### TASK TO COMPLETE
Repeat every record exactly as written.

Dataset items
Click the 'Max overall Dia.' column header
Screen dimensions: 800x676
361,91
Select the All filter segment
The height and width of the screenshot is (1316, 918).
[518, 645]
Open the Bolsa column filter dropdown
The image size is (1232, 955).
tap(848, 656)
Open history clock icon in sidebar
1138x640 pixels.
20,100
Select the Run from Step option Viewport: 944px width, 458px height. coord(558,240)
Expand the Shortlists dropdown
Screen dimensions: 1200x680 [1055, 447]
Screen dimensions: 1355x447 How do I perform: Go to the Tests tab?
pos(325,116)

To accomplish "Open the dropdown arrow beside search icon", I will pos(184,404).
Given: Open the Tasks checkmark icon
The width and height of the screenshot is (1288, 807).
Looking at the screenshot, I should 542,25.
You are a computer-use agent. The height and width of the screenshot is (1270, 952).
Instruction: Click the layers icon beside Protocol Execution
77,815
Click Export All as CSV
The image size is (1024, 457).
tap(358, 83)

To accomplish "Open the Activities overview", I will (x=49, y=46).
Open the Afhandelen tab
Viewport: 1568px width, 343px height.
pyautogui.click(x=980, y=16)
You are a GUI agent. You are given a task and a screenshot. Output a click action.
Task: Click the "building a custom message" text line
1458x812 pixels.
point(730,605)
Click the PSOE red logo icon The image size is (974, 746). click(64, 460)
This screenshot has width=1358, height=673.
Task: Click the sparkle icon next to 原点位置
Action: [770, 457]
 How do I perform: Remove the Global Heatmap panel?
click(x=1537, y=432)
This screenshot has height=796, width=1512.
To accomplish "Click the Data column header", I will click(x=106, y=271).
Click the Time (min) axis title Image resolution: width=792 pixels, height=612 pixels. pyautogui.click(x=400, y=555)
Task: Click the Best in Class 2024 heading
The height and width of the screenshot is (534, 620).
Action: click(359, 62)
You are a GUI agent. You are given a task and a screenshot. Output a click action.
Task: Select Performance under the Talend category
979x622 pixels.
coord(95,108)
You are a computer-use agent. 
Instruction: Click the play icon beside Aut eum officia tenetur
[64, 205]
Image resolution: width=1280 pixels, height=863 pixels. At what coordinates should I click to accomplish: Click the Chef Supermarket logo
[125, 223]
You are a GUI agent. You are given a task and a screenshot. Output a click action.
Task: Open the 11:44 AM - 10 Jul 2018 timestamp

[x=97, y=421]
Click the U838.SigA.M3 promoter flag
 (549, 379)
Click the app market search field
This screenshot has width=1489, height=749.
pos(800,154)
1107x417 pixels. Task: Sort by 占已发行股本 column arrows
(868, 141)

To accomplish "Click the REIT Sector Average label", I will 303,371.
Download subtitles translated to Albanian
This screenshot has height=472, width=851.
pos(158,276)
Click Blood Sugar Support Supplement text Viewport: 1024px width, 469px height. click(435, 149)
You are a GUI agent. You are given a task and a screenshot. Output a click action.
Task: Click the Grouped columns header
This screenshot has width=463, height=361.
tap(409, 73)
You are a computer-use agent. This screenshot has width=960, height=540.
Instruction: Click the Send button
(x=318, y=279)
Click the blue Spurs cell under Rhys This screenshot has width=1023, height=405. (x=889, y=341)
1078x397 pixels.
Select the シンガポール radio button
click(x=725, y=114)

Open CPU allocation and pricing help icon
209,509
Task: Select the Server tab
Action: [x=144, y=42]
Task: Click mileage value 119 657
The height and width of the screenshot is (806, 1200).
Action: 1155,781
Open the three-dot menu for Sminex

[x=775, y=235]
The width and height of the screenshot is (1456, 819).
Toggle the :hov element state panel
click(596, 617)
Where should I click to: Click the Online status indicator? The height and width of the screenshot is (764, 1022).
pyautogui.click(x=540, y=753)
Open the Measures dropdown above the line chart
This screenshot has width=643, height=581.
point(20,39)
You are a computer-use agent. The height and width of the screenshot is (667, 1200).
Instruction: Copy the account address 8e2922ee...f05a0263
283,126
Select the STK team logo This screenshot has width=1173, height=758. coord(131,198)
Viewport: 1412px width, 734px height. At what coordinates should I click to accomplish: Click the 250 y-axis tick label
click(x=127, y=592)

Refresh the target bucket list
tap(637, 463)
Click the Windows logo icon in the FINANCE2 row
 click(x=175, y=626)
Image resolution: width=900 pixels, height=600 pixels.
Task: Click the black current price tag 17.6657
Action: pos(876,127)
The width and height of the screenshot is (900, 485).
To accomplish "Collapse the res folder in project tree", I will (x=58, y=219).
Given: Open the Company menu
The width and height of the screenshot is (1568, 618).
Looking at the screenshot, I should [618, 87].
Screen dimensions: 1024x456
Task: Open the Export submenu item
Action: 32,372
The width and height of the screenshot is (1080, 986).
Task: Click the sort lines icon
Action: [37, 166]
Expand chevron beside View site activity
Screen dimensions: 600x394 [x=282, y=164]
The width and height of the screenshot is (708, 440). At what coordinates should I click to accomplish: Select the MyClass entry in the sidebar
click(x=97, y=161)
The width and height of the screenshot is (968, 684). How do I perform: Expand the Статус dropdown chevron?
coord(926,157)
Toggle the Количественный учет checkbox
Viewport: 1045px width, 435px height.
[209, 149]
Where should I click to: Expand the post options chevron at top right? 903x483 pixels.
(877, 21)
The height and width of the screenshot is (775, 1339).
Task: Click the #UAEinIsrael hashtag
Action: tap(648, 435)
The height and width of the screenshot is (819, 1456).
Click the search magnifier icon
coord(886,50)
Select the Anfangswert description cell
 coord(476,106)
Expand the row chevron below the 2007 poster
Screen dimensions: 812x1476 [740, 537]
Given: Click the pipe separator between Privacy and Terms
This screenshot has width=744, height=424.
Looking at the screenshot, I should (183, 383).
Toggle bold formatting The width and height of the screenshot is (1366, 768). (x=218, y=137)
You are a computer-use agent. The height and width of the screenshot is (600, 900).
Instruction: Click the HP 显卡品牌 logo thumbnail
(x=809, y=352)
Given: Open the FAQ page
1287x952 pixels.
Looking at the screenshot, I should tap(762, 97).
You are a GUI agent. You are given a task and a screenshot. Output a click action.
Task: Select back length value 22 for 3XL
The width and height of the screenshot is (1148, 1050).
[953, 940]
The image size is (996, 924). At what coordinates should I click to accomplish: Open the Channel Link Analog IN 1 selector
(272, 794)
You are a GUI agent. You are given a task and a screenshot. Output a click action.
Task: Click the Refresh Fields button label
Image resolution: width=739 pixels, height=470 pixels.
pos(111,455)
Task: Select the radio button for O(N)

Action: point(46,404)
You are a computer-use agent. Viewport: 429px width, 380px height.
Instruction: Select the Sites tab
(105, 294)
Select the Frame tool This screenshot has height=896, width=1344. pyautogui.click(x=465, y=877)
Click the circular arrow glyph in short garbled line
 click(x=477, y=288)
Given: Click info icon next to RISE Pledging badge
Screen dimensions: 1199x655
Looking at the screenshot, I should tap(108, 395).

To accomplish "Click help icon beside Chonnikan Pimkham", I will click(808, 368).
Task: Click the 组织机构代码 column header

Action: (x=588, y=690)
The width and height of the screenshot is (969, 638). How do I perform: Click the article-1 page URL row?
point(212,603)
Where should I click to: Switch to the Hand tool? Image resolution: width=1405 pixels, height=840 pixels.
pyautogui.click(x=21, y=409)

### YOUR SOLUTION
Click the 'Max overall Dia.' column header
Screen dimensions: 800x676
361,91
Select the All filter segment
The height and width of the screenshot is (1316, 918).
[518, 645]
Open the Bolsa column filter dropdown
The image size is (1232, 955).
tap(848, 656)
Open history clock icon in sidebar
1138x640 pixels.
20,100
Select the Run from Step option Viewport: 944px width, 458px height. coord(558,240)
Expand the Shortlists dropdown
Screen dimensions: 1200x680 [1055, 447]
Screen dimensions: 1355x447 How do I perform: Go to the Tests tab?
pos(325,116)

To accomplish "Open the dropdown arrow beside search icon", I will pos(184,404).
Given: Open the Tasks checkmark icon
The width and height of the screenshot is (1288, 807).
Looking at the screenshot, I should 542,25.
You are a computer-use agent. The height and width of the screenshot is (1270, 952).
Instruction: Click the layers icon beside Protocol Execution
77,815
Click Export All as CSV
The image size is (1024, 457).
tap(358, 83)

To accomplish "Open the Activities overview", I will (x=49, y=46).
Open the Afhandelen tab
Viewport: 1568px width, 343px height.
pyautogui.click(x=980, y=16)
You are a GUI agent. You are given a task and a screenshot. Output a click action.
Task: Click the "building a custom message" text line
1458x812 pixels.
point(730,605)
Click the PSOE red logo icon The image size is (974, 746). click(64, 460)
This screenshot has width=1358, height=673.
Task: Click the sparkle icon next to 原点位置
Action: [770, 457]
 How do I perform: Remove the Global Heatmap panel?
click(x=1537, y=432)
This screenshot has height=796, width=1512.
To accomplish "Click the Data column header", I will click(x=106, y=271).
Click the Time (min) axis title Image resolution: width=792 pixels, height=612 pixels. pyautogui.click(x=400, y=555)
Task: Click the Best in Class 2024 heading
The height and width of the screenshot is (534, 620).
Action: click(359, 62)
You are a GUI agent. You are given a task and a screenshot. Output a click action.
Task: Select Performance under the Talend category
979x622 pixels.
coord(95,108)
You are a computer-use agent. 
Instruction: Click the play icon beside Aut eum officia tenetur
[64, 205]
Image resolution: width=1280 pixels, height=863 pixels. At what coordinates should I click to accomplish: Click the Chef Supermarket logo
[125, 223]
You are a GUI agent. You are given a task and a screenshot. Output a click action.
Task: Open the 11:44 AM - 10 Jul 2018 timestamp

[x=97, y=421]
Click the U838.SigA.M3 promoter flag
 (549, 379)
Click the app market search field
This screenshot has width=1489, height=749.
pos(800,154)
1107x417 pixels. Task: Sort by 占已发行股本 column arrows
(868, 141)

To accomplish "Click the REIT Sector Average label", I will 303,371.
Download subtitles translated to Albanian
This screenshot has height=472, width=851.
pos(158,276)
Click Blood Sugar Support Supplement text Viewport: 1024px width, 469px height. click(435, 149)
You are a GUI agent. You are given a task and a screenshot. Output a click action.
Task: Click the Grouped columns header
This screenshot has width=463, height=361.
tap(409, 73)
You are a computer-use agent. This screenshot has width=960, height=540.
Instruction: Click the Send button
(x=318, y=279)
Click the blue Spurs cell under Rhys This screenshot has width=1023, height=405. (x=889, y=341)
1078x397 pixels.
Select the シンガポール radio button
click(x=725, y=114)

Open CPU allocation and pricing help icon
209,509
Task: Select the Server tab
Action: [x=144, y=42]
Task: Click mileage value 119 657
The height and width of the screenshot is (806, 1200).
Action: 1155,781
Open the three-dot menu for Sminex

[x=775, y=235]
The width and height of the screenshot is (1456, 819).
Toggle the :hov element state panel
click(596, 617)
Where should I click to: Click the Online status indicator? The height and width of the screenshot is (764, 1022).
pyautogui.click(x=540, y=753)
Open the Measures dropdown above the line chart
This screenshot has width=643, height=581.
point(20,39)
You are a computer-use agent. The height and width of the screenshot is (667, 1200).
Instruction: Copy the account address 8e2922ee...f05a0263
283,126
Select the STK team logo This screenshot has width=1173, height=758. coord(131,198)
Viewport: 1412px width, 734px height. At what coordinates should I click to accomplish: Click the 250 y-axis tick label
click(x=127, y=592)

Refresh the target bucket list
tap(637, 463)
Click the Windows logo icon in the FINANCE2 row
 click(x=175, y=626)
Image resolution: width=900 pixels, height=600 pixels.
Task: Click the black current price tag 17.6657
Action: pos(876,127)
The width and height of the screenshot is (900, 485).
To accomplish "Collapse the res folder in project tree", I will (x=58, y=219).
Given: Open the Company menu
The width and height of the screenshot is (1568, 618).
Looking at the screenshot, I should [618, 87].
Screen dimensions: 1024x456
Task: Open the Export submenu item
Action: 32,372
The width and height of the screenshot is (1080, 986).
Task: Click the sort lines icon
Action: [37, 166]
Expand chevron beside View site activity
Screen dimensions: 600x394 [x=282, y=164]
The width and height of the screenshot is (708, 440). At what coordinates should I click to accomplish: Select the MyClass entry in the sidebar
click(x=97, y=161)
The width and height of the screenshot is (968, 684). How do I perform: Expand the Статус dropdown chevron?
coord(926,157)
Toggle the Количественный учет checkbox
Viewport: 1045px width, 435px height.
[209, 149]
Where should I click to: Expand the post options chevron at top right? 903x483 pixels.
(877, 21)
The height and width of the screenshot is (775, 1339).
Task: Click the #UAEinIsrael hashtag
Action: tap(648, 435)
The height and width of the screenshot is (819, 1456).
Click the search magnifier icon
coord(886,50)
Select the Anfangswert description cell
 coord(476,106)
Expand the row chevron below the 2007 poster
Screen dimensions: 812x1476 [740, 537]
Given: Click the pipe separator between Privacy and Terms
This screenshot has width=744, height=424.
Looking at the screenshot, I should (183, 383).
Toggle bold formatting The width and height of the screenshot is (1366, 768). (x=218, y=137)
You are a computer-use agent. The height and width of the screenshot is (600, 900).
Instruction: Click the HP 显卡品牌 logo thumbnail
(x=809, y=352)
Given: Open the FAQ page
1287x952 pixels.
Looking at the screenshot, I should tap(762, 97).
You are a GUI agent. You are given a task and a screenshot. Output a click action.
Task: Select back length value 22 for 3XL
The width and height of the screenshot is (1148, 1050).
[953, 940]
The image size is (996, 924). At what coordinates should I click to accomplish: Open the Channel Link Analog IN 1 selector
(272, 794)
You are a GUI agent. You are given a task and a screenshot. Output a click action.
Task: Click the Refresh Fields button label
Image resolution: width=739 pixels, height=470 pixels.
pos(111,455)
Task: Select the radio button for O(N)

Action: point(46,404)
You are a computer-use agent. Viewport: 429px width, 380px height.
Instruction: Select the Sites tab
(105, 294)
Select the Frame tool This screenshot has height=896, width=1344. pyautogui.click(x=465, y=877)
Click the circular arrow glyph in short garbled line
 click(x=477, y=288)
Given: Click info icon next to RISE Pledging badge
Screen dimensions: 1199x655
Looking at the screenshot, I should tap(108, 395).

To accomplish "Click help icon beside Chonnikan Pimkham", I will click(808, 368).
Task: Click the 组织机构代码 column header

Action: (x=588, y=690)
The width and height of the screenshot is (969, 638). How do I perform: Click the article-1 page URL row?
point(212,603)
Where should I click to: Switch to the Hand tool? Image resolution: width=1405 pixels, height=840 pixels.
pyautogui.click(x=21, y=409)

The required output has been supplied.